NOTE: The publication of this episode was delayed due to the untimely passing of our partner and pal Rich Brueckner. So what we’re announcing as “breaking news” isn’t so fresh today, but our takes on what NVIDIA’s new A100 processor brings to the table are still valid.
Breaking News! This special edition of RadioFreeHPC takes a deep dive into NVIDIA’s spanking new A100 GPU – which is an impressive achievement in processor-dom. The new chip is built with a 7nm process and weighs in at a hefty 54 billion transistors and capped at 400 Watts. It sports 6,912 FP32 CUDA cores, 3,456 FP64 CUDA cores and 422 Tensor cores.
This 8th generation GPU, using what the company calls its Ampere technology, is a replacement for both their V100 GPU and Turing T4 processors, giving the company a single platform for both AI training and inferencing.
We talk about the specs of the A100, breaking down its game both in terms of typical HPC FP64 processing and FP32 (and lower precision) computing for AI workloads. On the HPC side, the new GPU seems to offer an across the board 25% speedup, which is substantial. But the A100 really shines when it comes to tensor core performance which the company reports at an average speed up of 10x on Tensor Core 32 bit vs. V100 FP32.

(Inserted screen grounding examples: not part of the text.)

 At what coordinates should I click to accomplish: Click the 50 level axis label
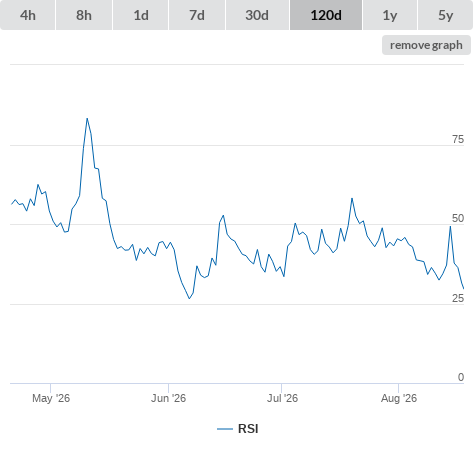point(458,218)
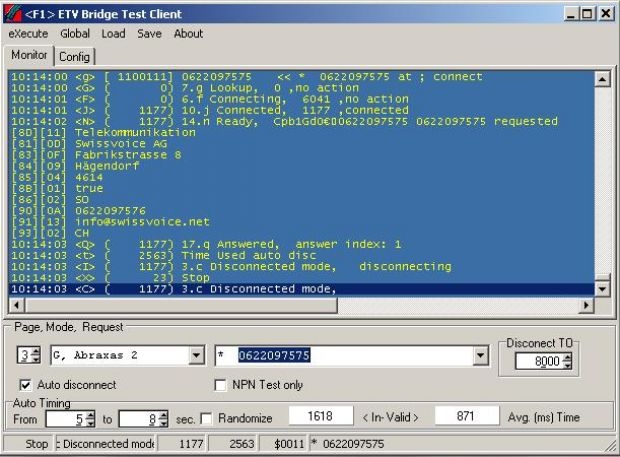Expand the Abraxas 2 mode dropdown
620x457 pixels.
pyautogui.click(x=195, y=355)
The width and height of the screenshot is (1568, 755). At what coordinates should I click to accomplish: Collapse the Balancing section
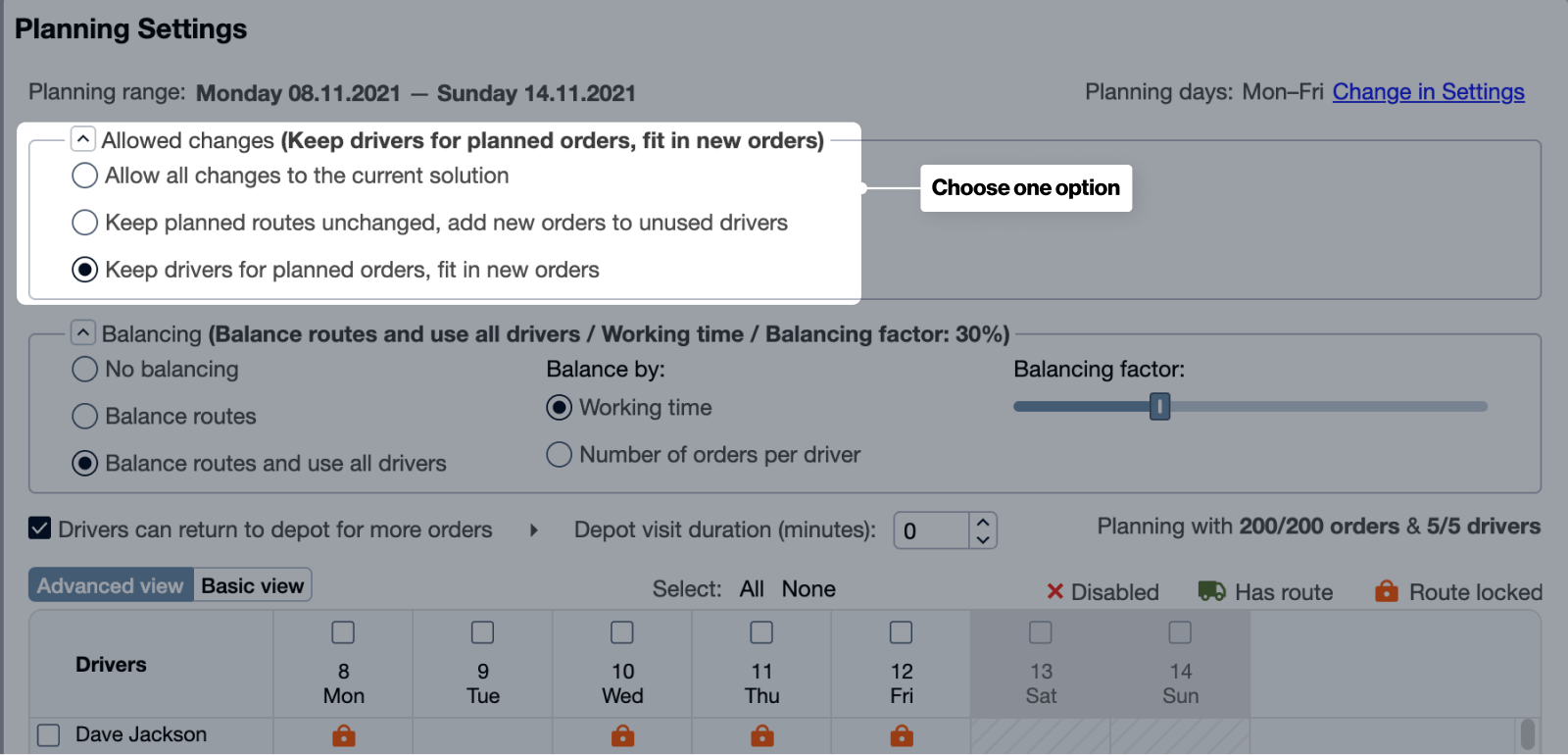(83, 333)
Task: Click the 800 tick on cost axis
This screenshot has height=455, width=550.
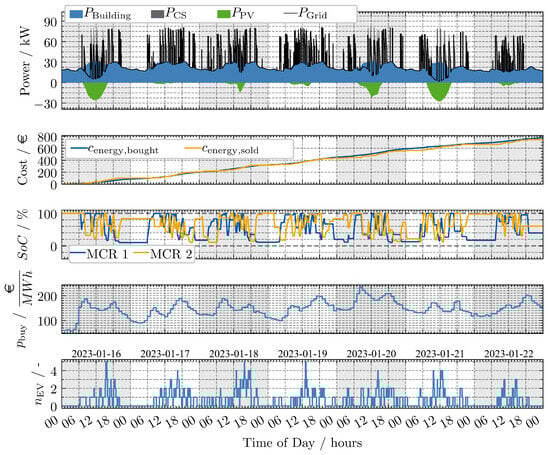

New features of the A100 include Sparsity (a mechanism that doubles sparse matrix performance), a much speedier NVLink (2x), and a hardware feature that allows the A100 to be partitioned into as many as 7 GPU instances to support individual workloads.
All in all, this is an amazing new processor, a behemoth, large and hot, but so fast; a chip that is heavily tilted towards new AI and Tensor workloads with a passing but welcome nod to 64-bit HPC apps.